Required action:
Identify every line in the records below that contains the word "agent", and reproduce each one.

--- Dataset content ---

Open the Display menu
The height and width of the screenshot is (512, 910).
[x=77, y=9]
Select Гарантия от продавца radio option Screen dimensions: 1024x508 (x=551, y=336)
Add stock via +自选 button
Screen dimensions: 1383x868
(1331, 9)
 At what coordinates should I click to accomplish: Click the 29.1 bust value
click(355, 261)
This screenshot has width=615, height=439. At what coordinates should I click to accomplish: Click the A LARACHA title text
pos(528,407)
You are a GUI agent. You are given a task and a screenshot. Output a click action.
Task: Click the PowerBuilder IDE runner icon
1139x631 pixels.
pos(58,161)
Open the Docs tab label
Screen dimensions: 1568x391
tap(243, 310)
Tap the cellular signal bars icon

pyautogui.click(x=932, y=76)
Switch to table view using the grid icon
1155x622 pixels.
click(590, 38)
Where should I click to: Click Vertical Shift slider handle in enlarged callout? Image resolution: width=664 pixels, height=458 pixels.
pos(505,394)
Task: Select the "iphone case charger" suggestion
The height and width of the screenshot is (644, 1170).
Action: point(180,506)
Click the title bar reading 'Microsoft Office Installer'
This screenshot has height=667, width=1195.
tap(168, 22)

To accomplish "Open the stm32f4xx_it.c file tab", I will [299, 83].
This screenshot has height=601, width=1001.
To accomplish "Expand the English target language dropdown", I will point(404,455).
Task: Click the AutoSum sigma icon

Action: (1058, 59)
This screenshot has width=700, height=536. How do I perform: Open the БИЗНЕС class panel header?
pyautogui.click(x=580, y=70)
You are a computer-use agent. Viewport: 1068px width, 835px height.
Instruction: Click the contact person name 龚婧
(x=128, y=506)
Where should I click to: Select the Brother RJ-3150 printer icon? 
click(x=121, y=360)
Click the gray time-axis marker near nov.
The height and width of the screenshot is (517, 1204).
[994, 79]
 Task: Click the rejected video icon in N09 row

---

Answer to the exercise:
You are a GUI agent. You are given a task and a screenshot. Output a click action.
You are a computer-use agent. Viewport: 1068px width, 835px height.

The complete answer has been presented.